Published 10/29/2019, 10:43 AM
Updated 10/29/2019, 11:33 AM
Mnuchin Open to Looser Rules Backed by Dimon to Ease Repo Stress

Mnuchin Open to Looser Rules Backed by Dimon to Ease Repo Stress

(Bloomberg) -- U.S. Treasury Secretary Steven Mnuchin is open to loosening financial crisis-era regulations that have stiffened liquidity rules for big banks to relieve possible cash crunches in short-term funding markets.

Mnuchin said in an interview Tuesday that he had spoken to Jamie Dimon, chief executive of JPMorgan Chase (NYSE:JPM) & Co., and other banks about how to avoid liquidity problems.

“The banks have raised an issue around intra-day liquidity, and that is something that makes sense for regulators to look at,” Mnuchin said in Tel Aviv, his first stop during an 11-day trip through the Middle East and India.

There may be a way around current regulations that creates more intra-day liquidity without raising risks, according to Mnuchin.

Turmoil last month that led the Fed to inject liquidity for the first time in a decade is largely a result of the “technical issue” of a corporate tax deadline draining money from the banking system, Mnuchin said, expressing a widely held view. The dysfunction has kept the U.S. central bank pumping money to quell a surge in short-term rates that was pushing up its policy benchmark rate. The operations also eased the pain of hedge funds and broker-dealers that need to finance their Treasury holdings.

Repo glitches have cast a spotlight on how thoroughly the environment for short-term funding has changed since the 2008 credit crisis, according to bank executives, traders and observers of the market. They said that’s even created a generational gap: Big banks and regulators have seen so little repo-market turmoil in recent years that they have lost some of their reflexes.

Mnuchin said he believes the Fed has resolved the technical issues that caused the glitch and he doesn’t expect them to happen again, adding that any issues with regulations are separate.

But banks say a strict liquidity requirement instituted after the financial crisis is also a contributing factor.

To Big to Fail

Regulations introduced after 2008 oblige financial institutions to hold more cash and cash-like assets as a buffer against times of stress.
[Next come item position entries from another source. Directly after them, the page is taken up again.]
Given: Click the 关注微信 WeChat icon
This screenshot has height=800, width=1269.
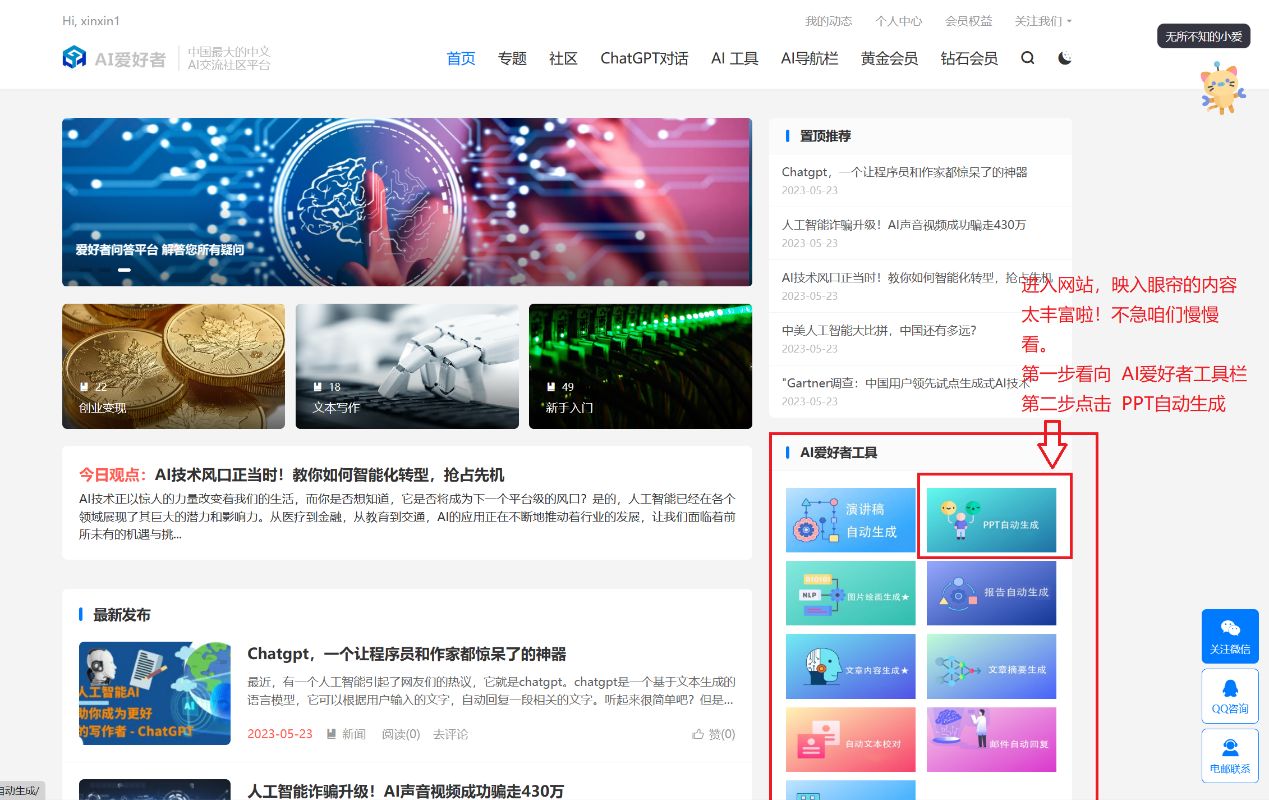Looking at the screenshot, I should [x=1230, y=636].
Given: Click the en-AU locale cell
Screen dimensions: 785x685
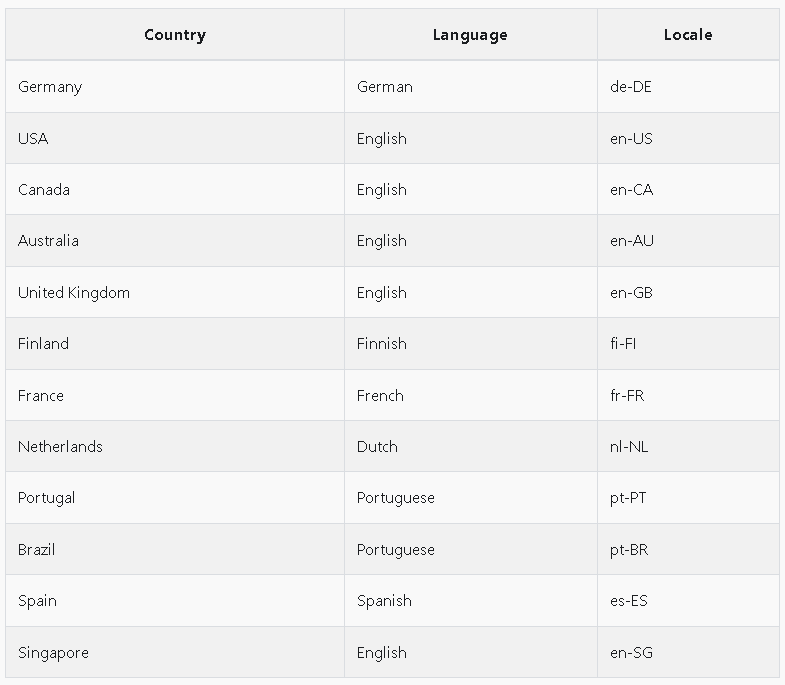Looking at the screenshot, I should 632,241.
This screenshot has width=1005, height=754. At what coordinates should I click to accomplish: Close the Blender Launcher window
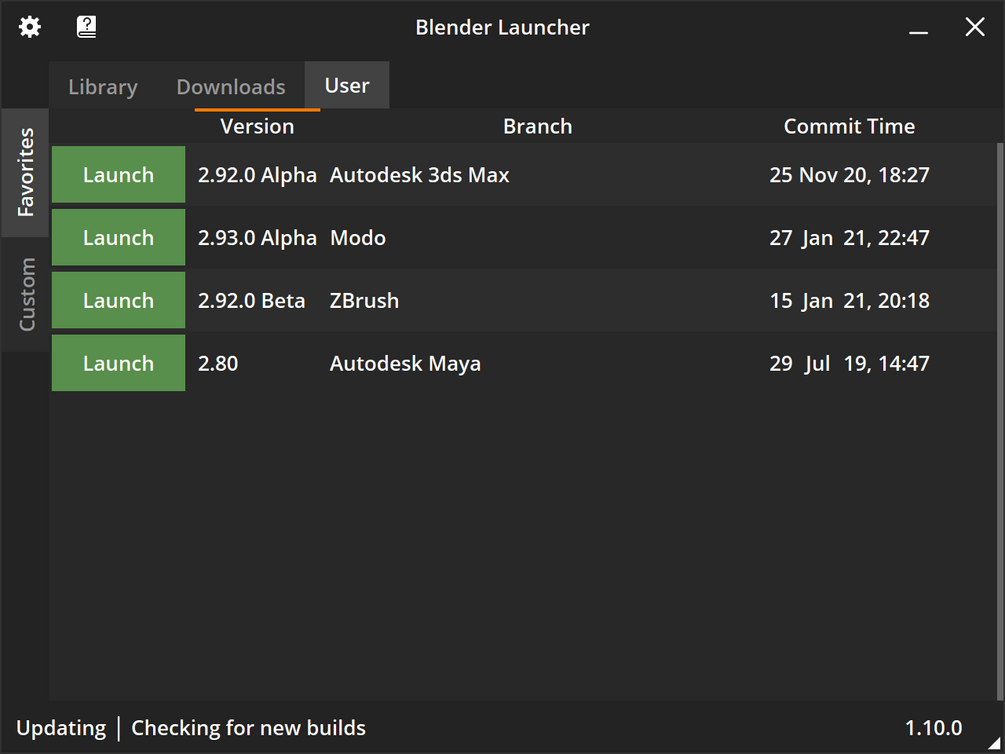pyautogui.click(x=975, y=27)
Systemically important banks -- JPMorgan is the largest in the U.S. -- face year-end reviews to determine how much more common equity they must carry.

Dimon has said his firm had the cash and willingness to calm repo markets when they went haywire in September, but regulations held it back.

Instead, the Fed began daily liquidity injections, as market forces alone weren’t able to calm the ructions. Even as repo rates have since returned to more normal levels, the Fed has also resumed purchases of Treasuries to bolster bank reserves.

JPMorgan is building its case, with analysts warning that money-market stress is likely to get much worse despite the Fed’s attempts to fix the problem. Conviction is also lacking that the central bank has resolved the issues in the funding markets.

“It’s a reasonable question: Have we gone too far in the other direction in requiring the banks to maintain this excess liquidity for intra-day operations?” Mnuchin said.

Warren’s Letter

However, banks are unwilling to go negative with their accounts at the Fed, citing regulatory burdens.

President Donald Trump has repeatedly vowed to loosen the leash on Wall Street, but some of regulators’ most meaningful efforts to revamp post-crisis constraints on big banks have run into problems.

Any further effort to loosen the rules is also likely to face push-back. Senator Elizabeth Warren already waded into the debate around last month’s repo turmoil, warning Mnuchin not to use the incident as a rationale for weakening post-crisis regulations.

Warren, a front-runner in the race to challenge Trump in the 2020 U.S. presidential election, sent a letter to the Treasury earlier this month seeking Mnuchin’s views on what triggered the spike in rates for repurchase agreements and expressed concern about potential costs to businesses and consumers if strains persist.